ThreeSixtyGiving / grantnav

This is a web based search tool for data in the 360 giving data format.
http://grantnav.threesixtygiving.org/
Other
9 stars 5 forks source link

Recipient searching in filters doesn't understand alternative names like the Recipient search page does #965

Open mariongalley opened 1 year ago

mariongalley commented 1 year ago

Describe the bug If I search for an organisation that has several legitimate names e.g. "360Giving" and "360 Giving" in the Recipient search, it returns the relevant results for both forms of the name. If I search in the Recipient filter on the main search page, it only recognises the primary FTC name.

To Reproduce

  1. Go to main search
  2. Type "360Giving" in the Recipient search
  3. There are no results
  4. Go to Recipient search page
  5. Type "360Giving" in the search
  6. "360 Giving" comes up

Expected behavior I'd expect the Recipient filter to return similar results to the Recipient search page.

Screenshots image

image

mariongalley commented 1 year ago

I think #903 might be fixed though, as they are deduplicated in the same way

mariongalley commented 1 year ago

Related: searching in the Funder Filter takes into account diacritics, so “Esmee“ doesn't match “Esmée“, whereas it does in the Funder Search and Main Search

mariongalley commented 1 year ago

Objective: Use best available name in all places where Recipients data is aggregated across multiple grants/funders, namely: Recipients table on As Funder section of Org page & Recipients filter on main Grants search

mariongalley commented 1 year ago

I think this been made worse by the fact that FTC often provides capitalised versions of names @michaelwood e.g. searching Just for Kids Law now doesn't return the main relevant recipient because its canonical name is JUST FOR KIDS LAW

Image

Image

mariongalley commented 1 year ago

I also can no longer find 360Giving, whether I include the space or not

Image

Image

michaelwood commented 10 months ago

Summary

This is a product of the Canonical org name work where we chose to no longer show incorrect names for recipients/funders. The best improvement we can do without significant reworking is to make sure the search is case insensitive, I have a fix for this awaiting code review https://github.com/ThreeSixtyGiving/grantnav/commit/1af5af1890c0d23daf52b2066d6149be840919db .

Further explanation

The alternative names and spellings works on https://grantnav.threesixtygiving.org/recipients because this is a "search" across all of the fields in the organisations database which includes all the alternative names we know about, rather than a "filter" on the grant data.

For illustration:

[{ 
"name": "360 GIVING", 
"alternative_names": "360Giving",
"etc": "..."
}]

So the result on the recipients page comes up because it matches one of the fields ^

However in the grants data on https://grantnav.threesixtygiving.org/search the filters filter the returned grants:

[{
"id" : "grant1",
"canonical_recipient_name": "360 GIVING",
"etc": "..."
},
{
"id": "grant2",
"canonical_recipient_name": "360 GIVING",
"etc": "..."
}]

which results in the filter item:

"360 GIVING (2)"

There's no current way to combine the recipient canonical name and the grant given recipient name without making duplicates in the lists, which would undo the work we did to make the canonical names filterable (e.g. via the FindThatCharity data) in the grant data.
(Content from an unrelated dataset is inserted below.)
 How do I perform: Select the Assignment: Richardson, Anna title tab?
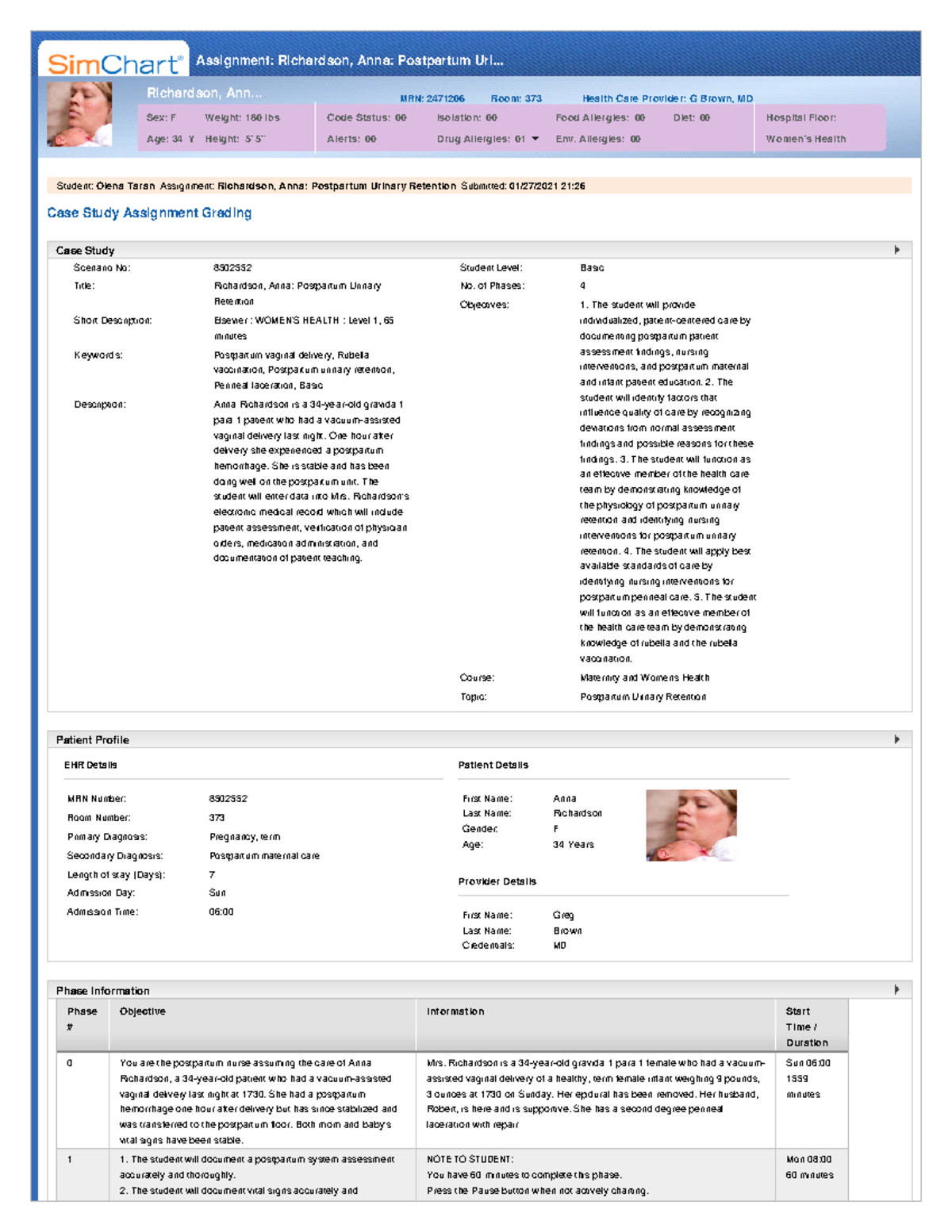click(x=349, y=60)
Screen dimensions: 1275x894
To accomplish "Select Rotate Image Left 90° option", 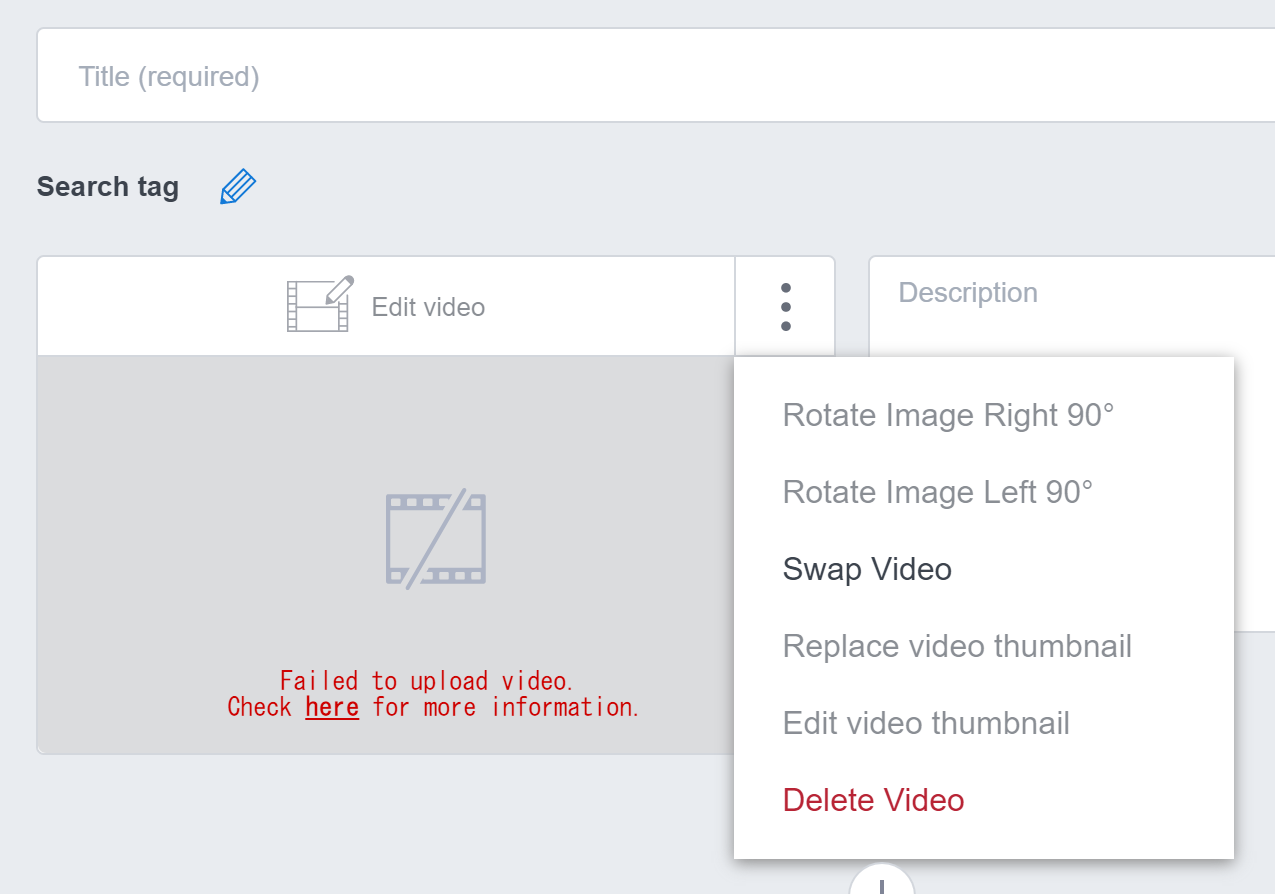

The only possible way I can think to do this is to create a special field on all the grants such as "ordered_recipient_names" that is an ordered list such as

[{
"id" : "grant1",
"ordered_recipient_names": "360 GIVING; 360Giving;",
"etc": "..."
},

and then have a way in the code to split the list and display the first one whilst still matching on the other text. This would mean refactoring the id_and_name mechanism which is currently used in 31 places in GrantNav, I estimate a minimum of 5 dev days of work.

@TaniaCohen @mariongalley

TaniaCohen commented 10 months ago

Hi Michael

Thanks for this. I have been experimenting with this and I am not sure this is a case sensitive issue on the recipient filters - and I don't think it is explained by your feedback on the canonical names.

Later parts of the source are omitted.